Your objective — Count the lines in the material below that contain the string "screenshot", treating uppercase and lowercase as different. Reply with the number alone.

Material —
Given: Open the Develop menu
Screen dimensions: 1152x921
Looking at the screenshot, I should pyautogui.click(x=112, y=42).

---

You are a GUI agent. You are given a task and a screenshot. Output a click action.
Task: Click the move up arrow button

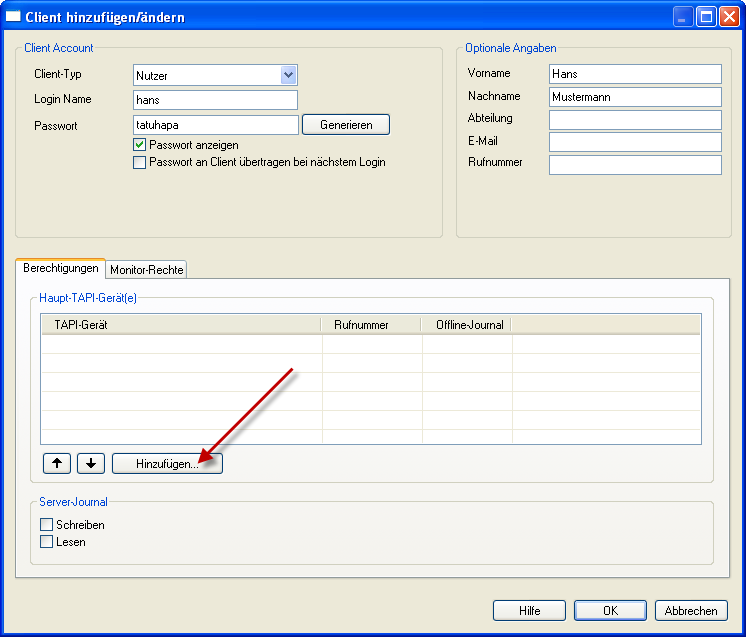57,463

The answer — 2